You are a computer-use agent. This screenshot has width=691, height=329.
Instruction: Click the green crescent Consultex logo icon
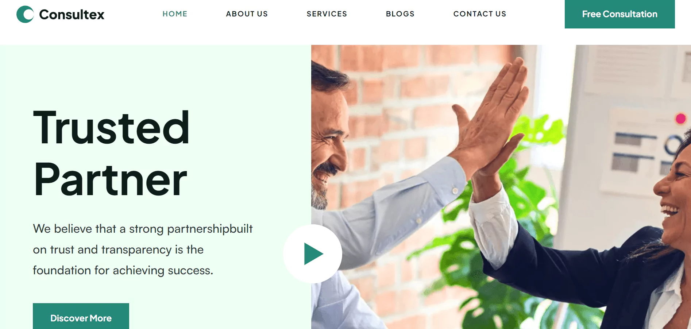[25, 14]
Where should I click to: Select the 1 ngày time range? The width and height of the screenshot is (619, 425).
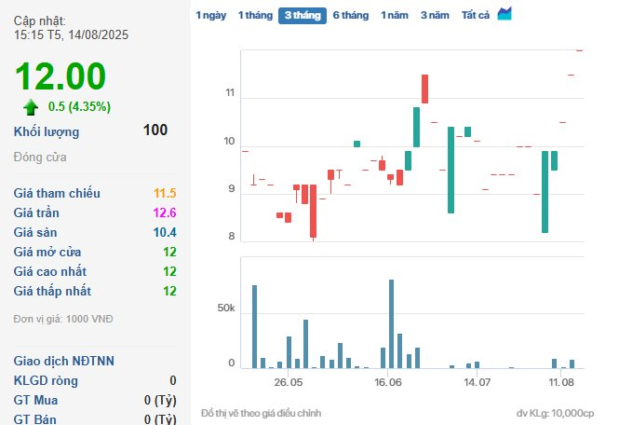pyautogui.click(x=210, y=16)
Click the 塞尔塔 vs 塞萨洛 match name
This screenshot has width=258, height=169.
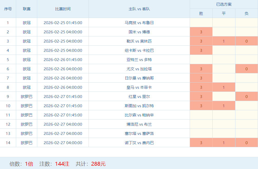click(x=139, y=133)
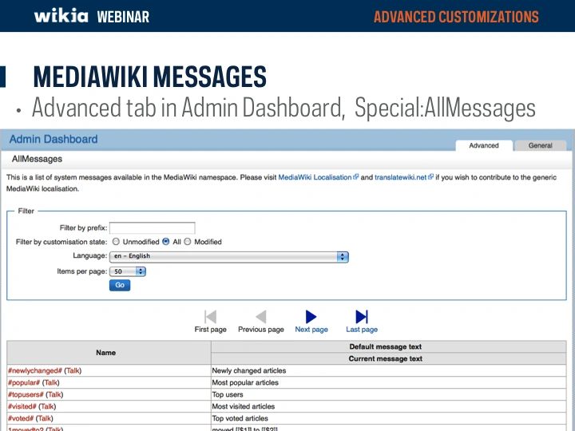Click the Last page arrow icon
The width and height of the screenshot is (575, 431).
click(x=362, y=317)
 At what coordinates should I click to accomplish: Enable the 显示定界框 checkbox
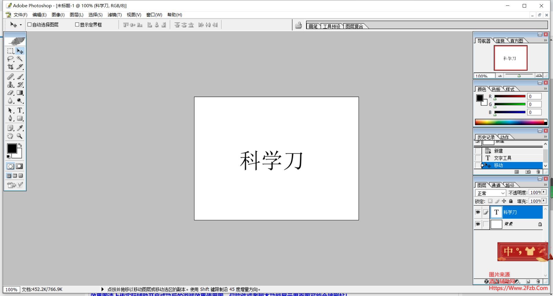tap(77, 25)
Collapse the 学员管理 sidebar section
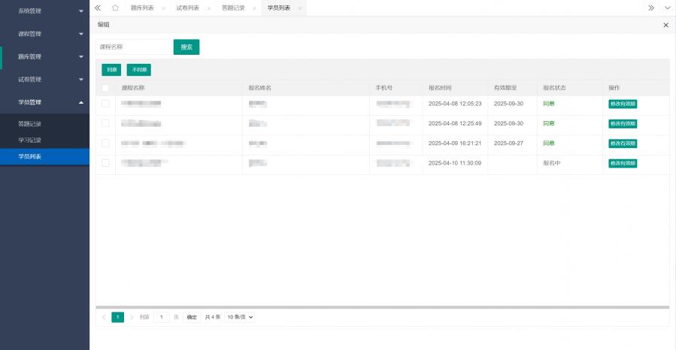The image size is (676, 350). [x=44, y=101]
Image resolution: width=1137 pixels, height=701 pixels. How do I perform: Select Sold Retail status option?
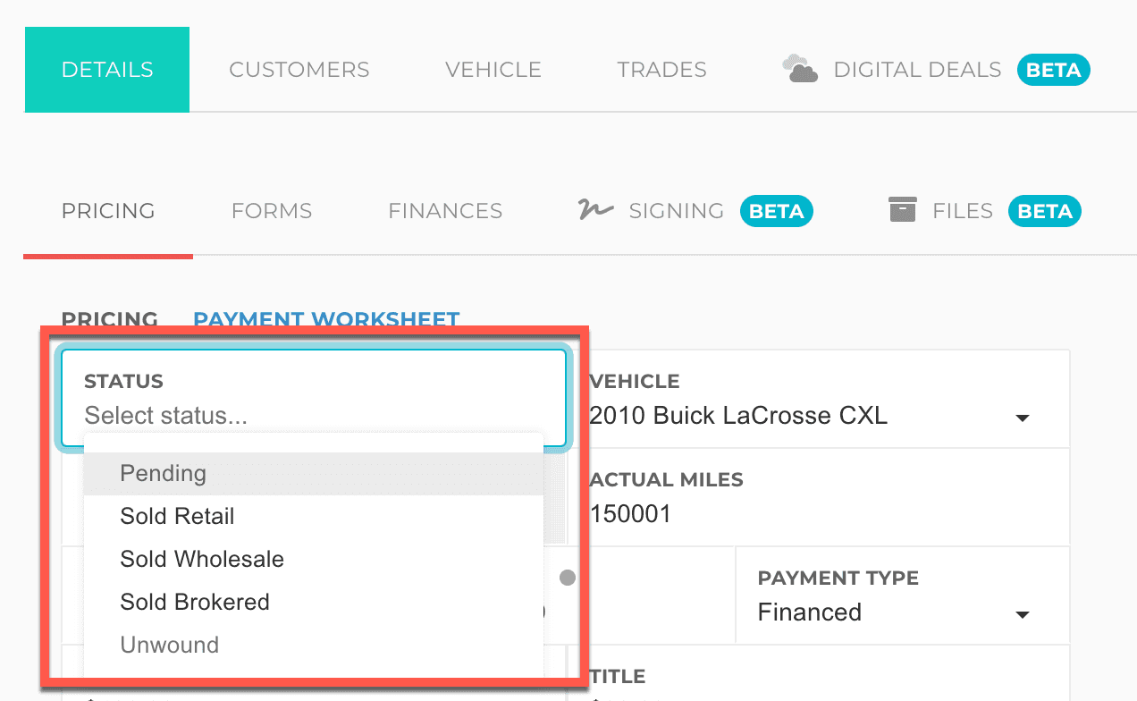178,516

□ □ □ □ □

TASK TO CARRY OUT ▸ The expected answer is the complete set of entries, copied verbatim, with no pictures.

SOLUTION ▸
You are a computer-use agent. This screenshot has width=691, height=329.
Instruction: Click the green crescent Consultex logo icon
[25, 14]
Where should I click to: Select the 1 ngày time range? The width and height of the screenshot is (619, 425).
pyautogui.click(x=210, y=16)
Click the 塞尔塔 vs 塞萨洛 match name
This screenshot has width=258, height=169.
click(x=139, y=133)
Click the Last page arrow icon
The width and height of the screenshot is (575, 431).
click(x=362, y=317)
 At what coordinates should I click to accomplish: Enable the 显示定界框 checkbox
tap(77, 25)
Collapse the 学员管理 sidebar section
The image size is (676, 350). [x=44, y=101]
Image resolution: width=1137 pixels, height=701 pixels. How do I perform: Select Sold Retail status option?
178,516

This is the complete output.